*** Opening of Data for this task ***
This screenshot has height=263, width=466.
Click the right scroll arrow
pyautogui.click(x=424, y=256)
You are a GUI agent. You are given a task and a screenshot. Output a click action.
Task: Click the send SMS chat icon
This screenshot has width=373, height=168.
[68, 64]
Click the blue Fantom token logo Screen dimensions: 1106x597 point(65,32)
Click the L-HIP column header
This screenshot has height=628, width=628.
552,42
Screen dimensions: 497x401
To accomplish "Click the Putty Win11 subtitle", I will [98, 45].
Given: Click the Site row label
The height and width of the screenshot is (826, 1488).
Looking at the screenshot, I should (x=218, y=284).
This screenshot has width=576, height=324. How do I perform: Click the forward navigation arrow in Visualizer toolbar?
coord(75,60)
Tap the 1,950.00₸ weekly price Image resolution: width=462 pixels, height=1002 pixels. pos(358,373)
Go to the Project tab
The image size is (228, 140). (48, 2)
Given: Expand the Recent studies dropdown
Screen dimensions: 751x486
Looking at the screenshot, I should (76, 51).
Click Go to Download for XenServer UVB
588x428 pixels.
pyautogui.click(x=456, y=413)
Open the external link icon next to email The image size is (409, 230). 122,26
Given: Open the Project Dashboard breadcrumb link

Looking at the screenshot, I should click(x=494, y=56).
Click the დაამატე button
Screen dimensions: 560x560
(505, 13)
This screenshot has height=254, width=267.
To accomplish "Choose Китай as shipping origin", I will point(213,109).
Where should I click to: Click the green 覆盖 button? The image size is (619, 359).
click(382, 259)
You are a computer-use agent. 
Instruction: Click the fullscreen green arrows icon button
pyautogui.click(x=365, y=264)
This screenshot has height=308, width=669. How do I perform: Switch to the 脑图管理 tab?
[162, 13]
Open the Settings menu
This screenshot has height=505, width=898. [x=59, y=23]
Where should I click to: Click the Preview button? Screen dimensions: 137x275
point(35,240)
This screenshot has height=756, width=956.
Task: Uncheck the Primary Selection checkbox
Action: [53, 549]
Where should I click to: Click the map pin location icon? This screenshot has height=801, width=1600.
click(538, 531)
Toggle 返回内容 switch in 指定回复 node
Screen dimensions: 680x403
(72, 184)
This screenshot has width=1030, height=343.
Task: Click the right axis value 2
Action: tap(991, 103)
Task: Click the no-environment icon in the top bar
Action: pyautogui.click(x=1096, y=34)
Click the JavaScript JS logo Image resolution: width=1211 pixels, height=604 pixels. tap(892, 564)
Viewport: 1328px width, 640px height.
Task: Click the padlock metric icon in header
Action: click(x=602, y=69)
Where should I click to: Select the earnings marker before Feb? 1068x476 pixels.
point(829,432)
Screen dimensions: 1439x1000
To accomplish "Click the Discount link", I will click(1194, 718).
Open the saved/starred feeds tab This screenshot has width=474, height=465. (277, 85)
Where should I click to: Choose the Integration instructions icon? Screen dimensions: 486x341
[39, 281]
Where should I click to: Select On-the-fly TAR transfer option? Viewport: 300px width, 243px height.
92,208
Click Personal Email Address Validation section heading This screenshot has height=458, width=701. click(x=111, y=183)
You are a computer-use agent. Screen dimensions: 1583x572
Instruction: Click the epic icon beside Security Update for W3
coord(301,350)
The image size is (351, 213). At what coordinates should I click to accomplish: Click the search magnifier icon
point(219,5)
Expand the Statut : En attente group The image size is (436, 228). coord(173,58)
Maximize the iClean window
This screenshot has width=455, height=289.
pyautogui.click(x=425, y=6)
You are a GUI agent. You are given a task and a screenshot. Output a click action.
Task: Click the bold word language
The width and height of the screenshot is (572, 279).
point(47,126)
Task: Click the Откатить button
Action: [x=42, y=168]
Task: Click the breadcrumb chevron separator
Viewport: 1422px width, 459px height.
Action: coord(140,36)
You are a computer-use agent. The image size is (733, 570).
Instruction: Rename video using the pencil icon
*** Close of Data for this task ***
Could you reproduce exactly the lines of the entries above, from the one with "Open the external" through the one with "Toggle 返回内容 switch in 指定回复 node", and nothing else?

Answer to this problem:
Open the external link icon next to email The image size is (409, 230). 122,26
Given: Open the Project Dashboard breadcrumb link

Looking at the screenshot, I should click(x=494, y=56).
Click the დაამატე button
Screen dimensions: 560x560
(505, 13)
This screenshot has height=254, width=267.
To accomplish "Choose Китай as shipping origin", I will point(213,109).
Where should I click to: Click the green 覆盖 button? The image size is (619, 359).
click(382, 259)
You are a computer-use agent. 
Instruction: Click the fullscreen green arrows icon button
pyautogui.click(x=365, y=264)
This screenshot has height=308, width=669. How do I perform: Switch to the 脑图管理 tab?
[162, 13]
Open the Settings menu
This screenshot has height=505, width=898. [x=59, y=23]
Where should I click to: Click the Preview button? Screen dimensions: 137x275
point(35,240)
This screenshot has height=756, width=956.
Task: Uncheck the Primary Selection checkbox
Action: [53, 549]
Where should I click to: Click the map pin location icon? This screenshot has height=801, width=1600.
click(538, 531)
Toggle 返回内容 switch in 指定回复 node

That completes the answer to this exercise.